**Compito da svolgere:**
Restituisca come lista JSON di stringhe le righe comprese tra quella che contiene "You are a GUI" e quella che contiene "click(x=9, y=27)", estremi inclusi, con una stringa per ciascuna riga e senza le righe vuote. Escluda le immagini dalla risposta.

**Dati forniti:**
● ● ● ● ● ● ●
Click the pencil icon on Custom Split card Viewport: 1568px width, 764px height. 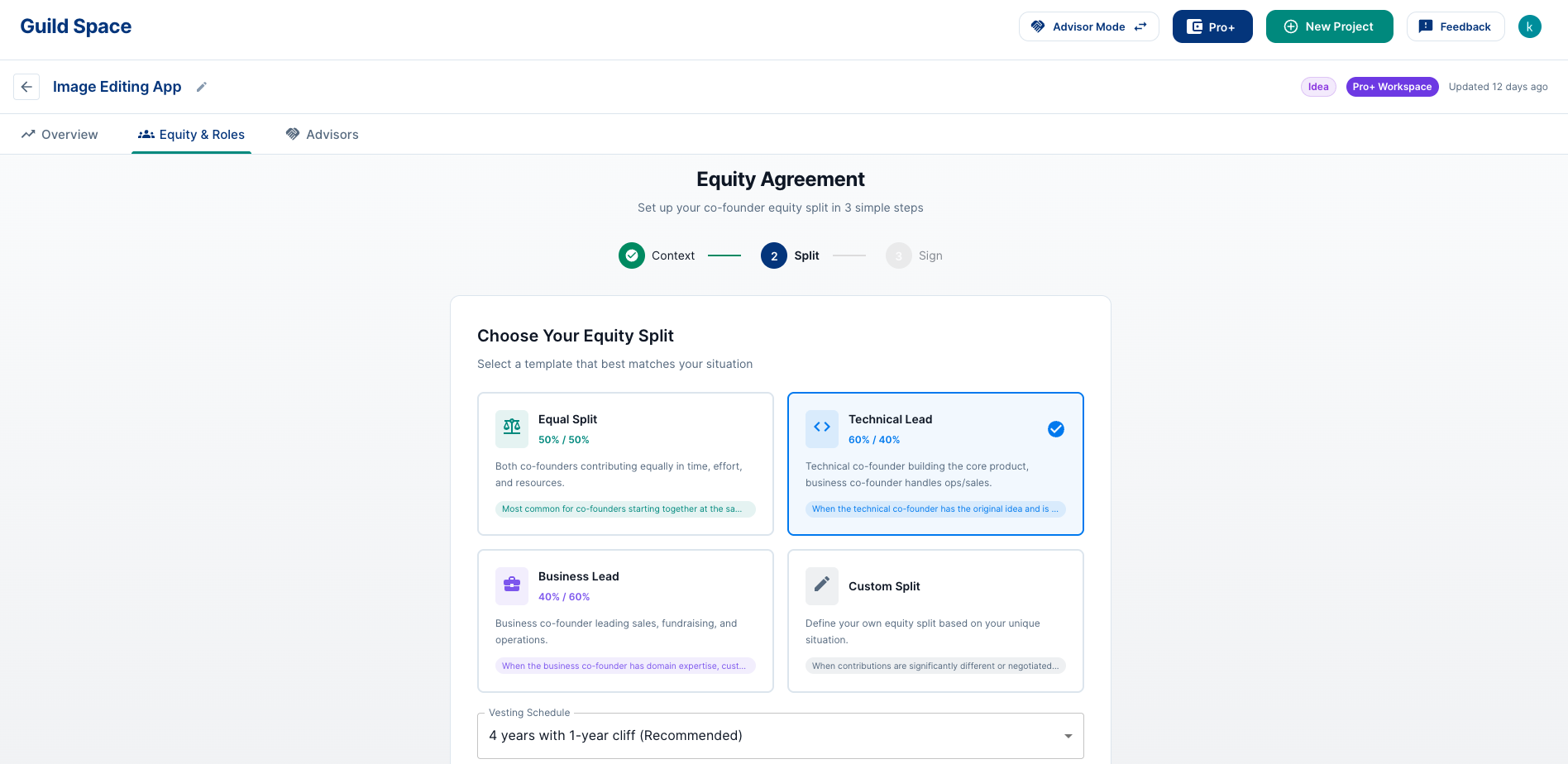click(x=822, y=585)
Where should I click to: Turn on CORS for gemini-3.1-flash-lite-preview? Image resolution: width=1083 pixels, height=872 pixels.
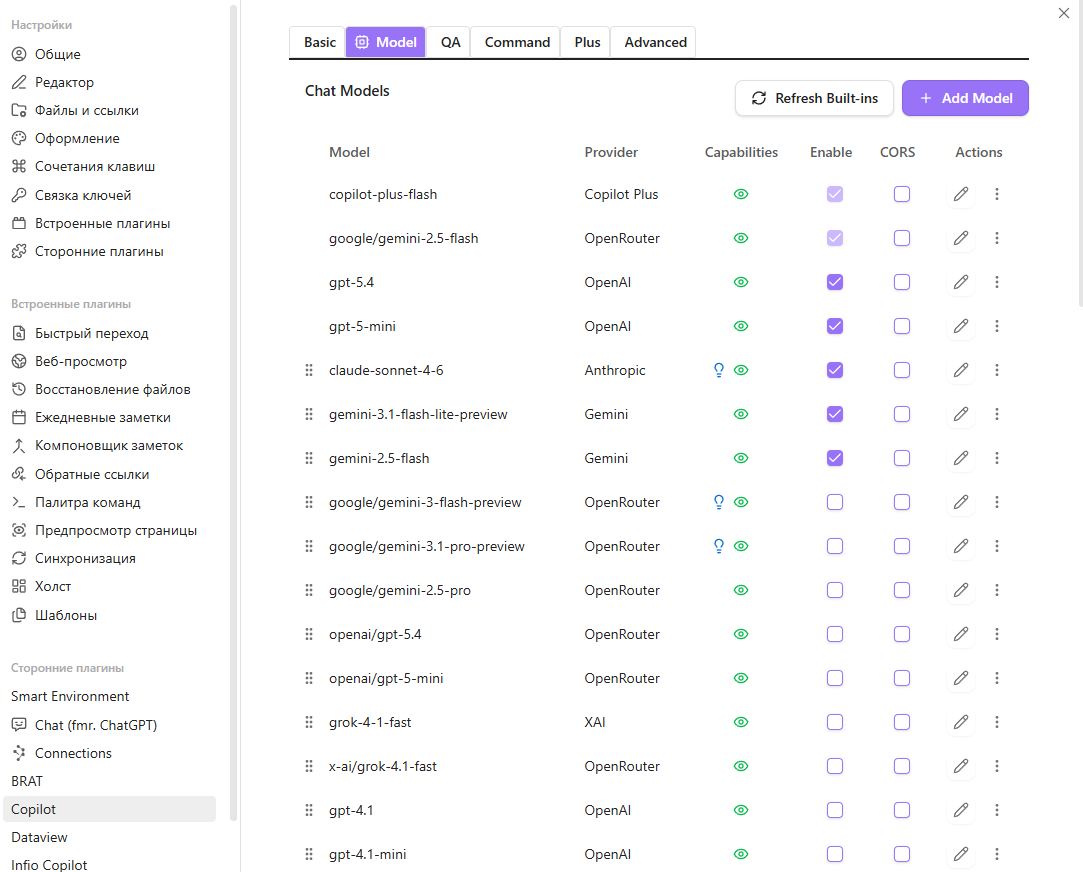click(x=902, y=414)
● ● ● ● ● ● ●
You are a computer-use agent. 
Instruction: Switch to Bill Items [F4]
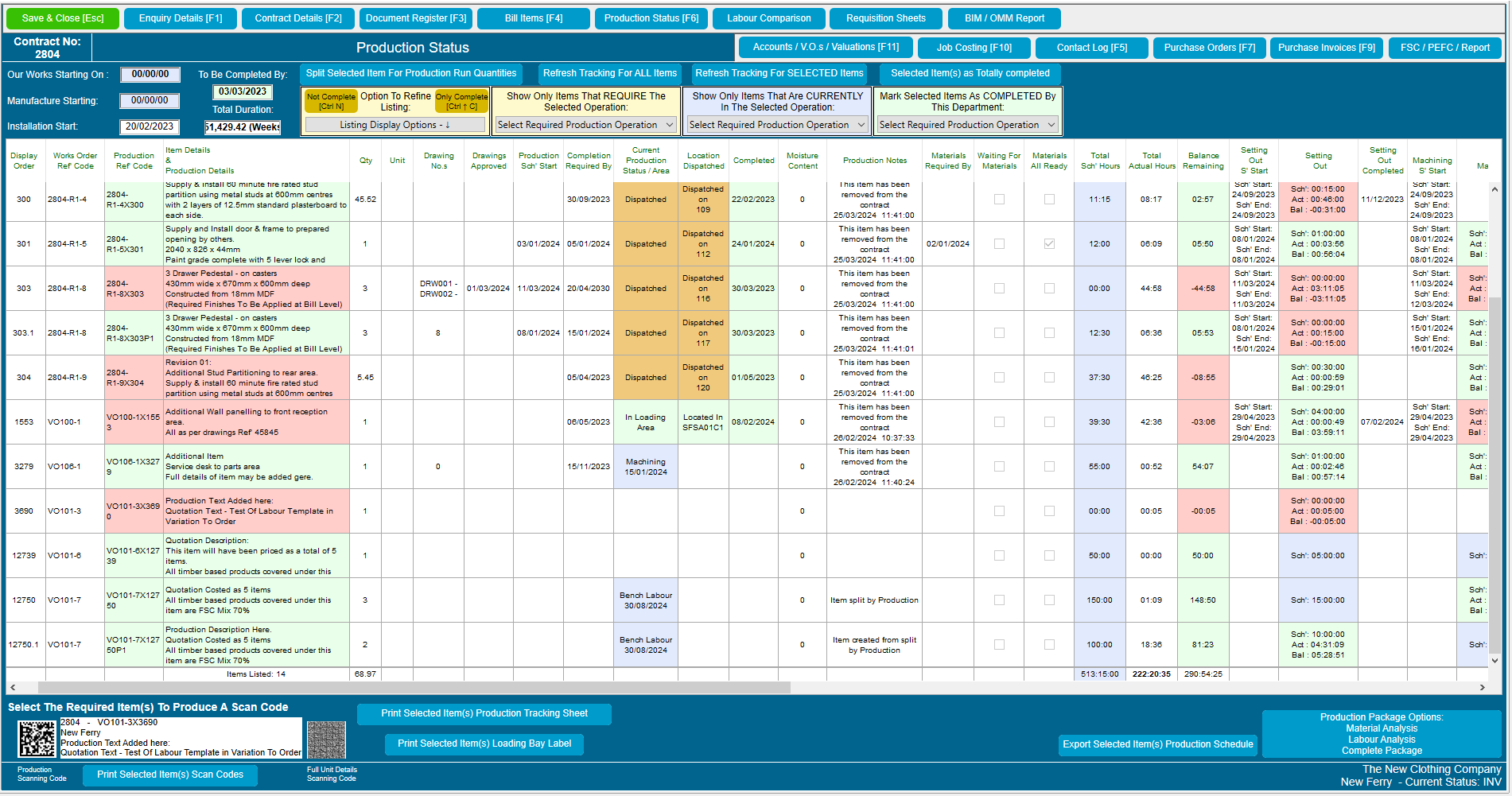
● ● ● ● ● ● ●
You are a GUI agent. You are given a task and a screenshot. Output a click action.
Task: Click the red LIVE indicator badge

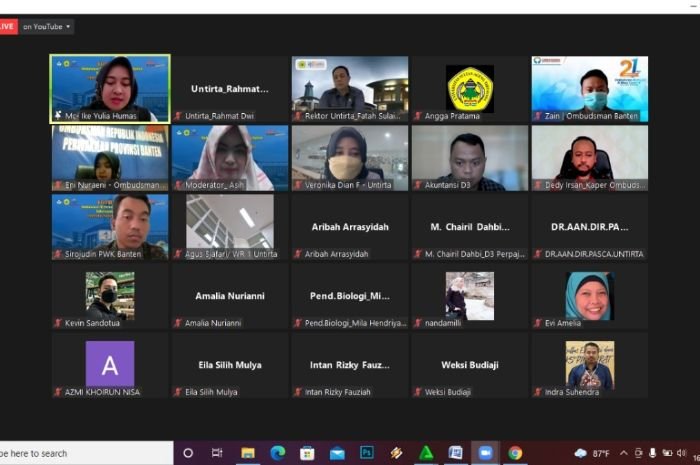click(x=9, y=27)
● ● ● ● ● ● ●
**Risposta svolta:**
[
  "You are a GUI agent. You are given a task and a screenshot. Output a click action.",
  "Task: Click the red LIVE indicator badge",
  "click(x=9, y=27)"
]